The Government of India has raised the allocation of the Mahatma Gandhi National Rural Employment Guarantee Act or MGNREGA under its economic package to fight COVID-19, focused on the revival of the rural economy. Now, a focused approach on MGNREGA-led traditional water harvesting structures, or revival of the existing structures could help mitigate the impact of the long-term water woes.

To this effect, the landmark work by the late Anupam Mishra, Aaj Bhi Khare Hain Talab (1993) must be revisited. The book amalgamates the wealth of wisdom amassed over generations and the indigenous knowledge of communities and presents to us the decentralised practices in water management that combine ecological acumen and traditional heritage in water governance.

For instance, it recounts the community-driven efforts and wisdom of people that helped them construct ponds and small-scale water structures collecting rainwater. From rituals to daily chores, everyone focused on sustainably restoring and conserving water via participatory community approaches of development. 

The book offers evergreen water harvesting narratives from different parts of India and is laced with local vocabulary known to the rural people — the actual custodians of sustainable natural resource management, playing the most crucial role in replenishing thousands of water structures for posterity.

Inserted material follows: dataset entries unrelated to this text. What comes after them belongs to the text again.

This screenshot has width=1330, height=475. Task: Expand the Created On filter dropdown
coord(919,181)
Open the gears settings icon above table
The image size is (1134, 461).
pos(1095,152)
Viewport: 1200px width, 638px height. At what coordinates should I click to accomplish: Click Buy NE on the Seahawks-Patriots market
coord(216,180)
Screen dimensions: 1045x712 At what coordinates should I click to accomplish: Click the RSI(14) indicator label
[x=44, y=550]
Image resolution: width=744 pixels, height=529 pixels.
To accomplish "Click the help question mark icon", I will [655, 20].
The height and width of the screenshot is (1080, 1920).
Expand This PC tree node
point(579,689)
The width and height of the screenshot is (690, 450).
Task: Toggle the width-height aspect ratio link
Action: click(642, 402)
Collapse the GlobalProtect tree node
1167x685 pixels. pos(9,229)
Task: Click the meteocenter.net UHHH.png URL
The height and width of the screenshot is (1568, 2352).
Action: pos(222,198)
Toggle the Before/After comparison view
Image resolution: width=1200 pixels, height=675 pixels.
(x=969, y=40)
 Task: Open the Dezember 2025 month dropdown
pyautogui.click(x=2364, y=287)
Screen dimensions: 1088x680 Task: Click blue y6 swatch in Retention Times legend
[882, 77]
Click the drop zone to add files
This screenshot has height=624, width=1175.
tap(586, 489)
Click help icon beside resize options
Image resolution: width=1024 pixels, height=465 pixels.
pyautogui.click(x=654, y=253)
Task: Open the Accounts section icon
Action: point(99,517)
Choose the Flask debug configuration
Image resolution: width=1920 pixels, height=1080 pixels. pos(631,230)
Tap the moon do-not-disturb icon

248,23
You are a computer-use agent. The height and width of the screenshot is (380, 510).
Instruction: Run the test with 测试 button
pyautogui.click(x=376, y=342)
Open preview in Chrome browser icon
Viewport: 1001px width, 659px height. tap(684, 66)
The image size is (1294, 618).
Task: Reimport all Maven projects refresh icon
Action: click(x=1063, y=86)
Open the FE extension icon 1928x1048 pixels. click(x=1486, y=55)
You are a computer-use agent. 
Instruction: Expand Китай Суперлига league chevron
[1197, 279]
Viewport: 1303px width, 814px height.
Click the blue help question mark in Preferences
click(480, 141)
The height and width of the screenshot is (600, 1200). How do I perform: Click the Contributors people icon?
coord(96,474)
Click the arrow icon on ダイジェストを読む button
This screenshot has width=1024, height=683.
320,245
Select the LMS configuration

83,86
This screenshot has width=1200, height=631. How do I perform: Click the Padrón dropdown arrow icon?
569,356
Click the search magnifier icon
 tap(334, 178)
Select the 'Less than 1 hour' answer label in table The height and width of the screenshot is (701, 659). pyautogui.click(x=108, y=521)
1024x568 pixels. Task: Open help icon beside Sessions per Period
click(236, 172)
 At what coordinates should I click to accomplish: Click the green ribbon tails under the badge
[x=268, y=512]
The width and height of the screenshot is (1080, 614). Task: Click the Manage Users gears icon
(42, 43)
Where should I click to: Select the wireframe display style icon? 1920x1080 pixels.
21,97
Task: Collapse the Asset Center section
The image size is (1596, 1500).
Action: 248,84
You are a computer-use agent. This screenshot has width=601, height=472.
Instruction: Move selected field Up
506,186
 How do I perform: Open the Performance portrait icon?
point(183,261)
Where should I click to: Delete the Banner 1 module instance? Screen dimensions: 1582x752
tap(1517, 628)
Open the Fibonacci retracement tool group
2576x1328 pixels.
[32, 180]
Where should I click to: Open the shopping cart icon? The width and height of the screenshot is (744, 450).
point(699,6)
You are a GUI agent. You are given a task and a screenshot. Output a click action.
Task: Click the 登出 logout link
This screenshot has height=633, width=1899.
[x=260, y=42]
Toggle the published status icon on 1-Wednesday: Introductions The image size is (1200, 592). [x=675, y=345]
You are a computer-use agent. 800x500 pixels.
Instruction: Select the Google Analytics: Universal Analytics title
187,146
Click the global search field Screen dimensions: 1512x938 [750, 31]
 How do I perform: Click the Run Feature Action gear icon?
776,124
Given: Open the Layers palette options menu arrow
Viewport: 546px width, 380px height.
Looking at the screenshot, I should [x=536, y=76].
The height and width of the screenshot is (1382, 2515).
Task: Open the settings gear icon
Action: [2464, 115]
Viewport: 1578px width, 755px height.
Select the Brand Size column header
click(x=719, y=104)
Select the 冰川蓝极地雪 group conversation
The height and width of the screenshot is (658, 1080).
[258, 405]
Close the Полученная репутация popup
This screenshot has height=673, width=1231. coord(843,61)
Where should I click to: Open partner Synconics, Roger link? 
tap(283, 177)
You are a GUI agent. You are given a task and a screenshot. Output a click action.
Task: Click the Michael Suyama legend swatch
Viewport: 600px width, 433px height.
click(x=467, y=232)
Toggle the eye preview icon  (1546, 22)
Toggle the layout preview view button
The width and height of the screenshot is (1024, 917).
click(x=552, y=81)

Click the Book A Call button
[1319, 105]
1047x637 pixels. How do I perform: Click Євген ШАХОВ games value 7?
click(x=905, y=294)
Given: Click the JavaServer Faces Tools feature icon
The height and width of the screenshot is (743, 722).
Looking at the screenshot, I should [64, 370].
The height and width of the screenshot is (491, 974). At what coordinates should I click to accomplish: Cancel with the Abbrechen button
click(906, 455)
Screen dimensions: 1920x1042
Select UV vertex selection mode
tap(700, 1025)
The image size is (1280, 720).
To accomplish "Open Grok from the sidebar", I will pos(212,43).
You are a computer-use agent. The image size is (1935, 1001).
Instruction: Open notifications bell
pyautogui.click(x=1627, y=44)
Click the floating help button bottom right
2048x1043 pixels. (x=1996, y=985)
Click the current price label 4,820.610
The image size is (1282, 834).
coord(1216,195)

The importance of these water bodies is evident through the numerous anecdotes presented in the book; for instance, how the Santhals constructed beautiful ponds in Bihar and Santhal Paragana.

Mishra educated us on different nomenclatures of water bodies that existed then and now, known as saagar, sarovar, sar; many in twins such as pokhar-pokhari, taal-talaiya, johar-johari present extensively in central Indian states; diggi in Delhi and Haryana; guhiya pokhar in Bihar, aama tariya in Chhattisgarh — names given to these water bodies by people who benevolently constructed them, using principles of sustainability, combining those with farming, forestry, and water conservation.

With COVID-19 setting new norms of protectionism, sovereignty, isolation and reverse migration, works such as Aaj Bhi Kharein Hain Talab and Rajasthan ki Rajat Boondein (1994) merit the attention of governments, policymakers and bureaucrats toward creating effective systems in community partnerships harnessing indigenous wisdom, empathetic values and ethics in water governance.

In the wake of rising inward-looking tendencies and food nationalism; the ‘weaponisation’ of water may be an imminent policy challenge — with countries and states arguing over their riparian rights, water scarcity and resource sharing. Once the immediate public health hazards of COVID-19 settle, reversing this water poverty should be the top priority of the hour.